The Bureau of Economic Analysis' most recent Personal Income and Outlays report showed continued inflation pressures occurring in September in the U.S. economy. Consumers' personal income and disposable income continued to increase during the month while real disposable income decreased nearly 0.1 percent.
As inflation continues to push prices up and real disposable income down, a few factors are weighing heavily on the economy in the current environment. Specifically, energy prices appear to be a leading inflation driver.

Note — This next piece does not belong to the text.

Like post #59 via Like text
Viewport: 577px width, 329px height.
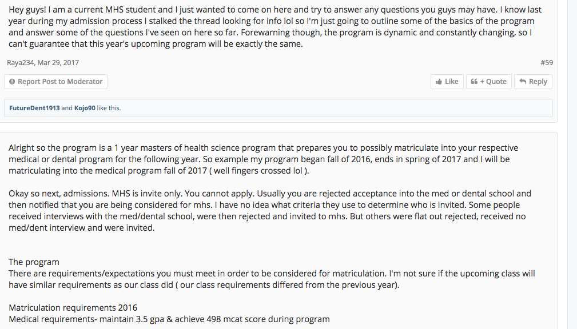pos(452,82)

September's PCE Price Index, which measures prices of U.S. consumer goods, increased 0.4 percent. Food prices were less of a factor in September, decreasing 0.1 percent. Energy prices, however, increased 4.8 percent in September following a 5.8 percent increase in August but a 0.2 percent decrease in July. Third quarter energy prices rebounded significantly from a steep decline in the second quarter. PCE Energy Price Index data for the second quarter showed three consecutive monthly declines with an average monthly energy price decrease of 2.7 percent.
Energy prices reported by the Energy Information Administration further illustrate the upward pricing pressure currently occurring in energy markets. Domestic oil spot prices increased 0.4 percent in September and showed a monthly average increase of 4.8 percent for the third quarter. Oil prices were up significantly from the second quarter which declined at a monthly average rate of 8.0 percent. Additional data on oil spot prices in 2012 can be found in the table below.
Meanwhile, retail gas prices showed a monthly average increase of 2.93 percent in the third quarter compared to a monthly average decrease of 2.69 percent in the second quarter.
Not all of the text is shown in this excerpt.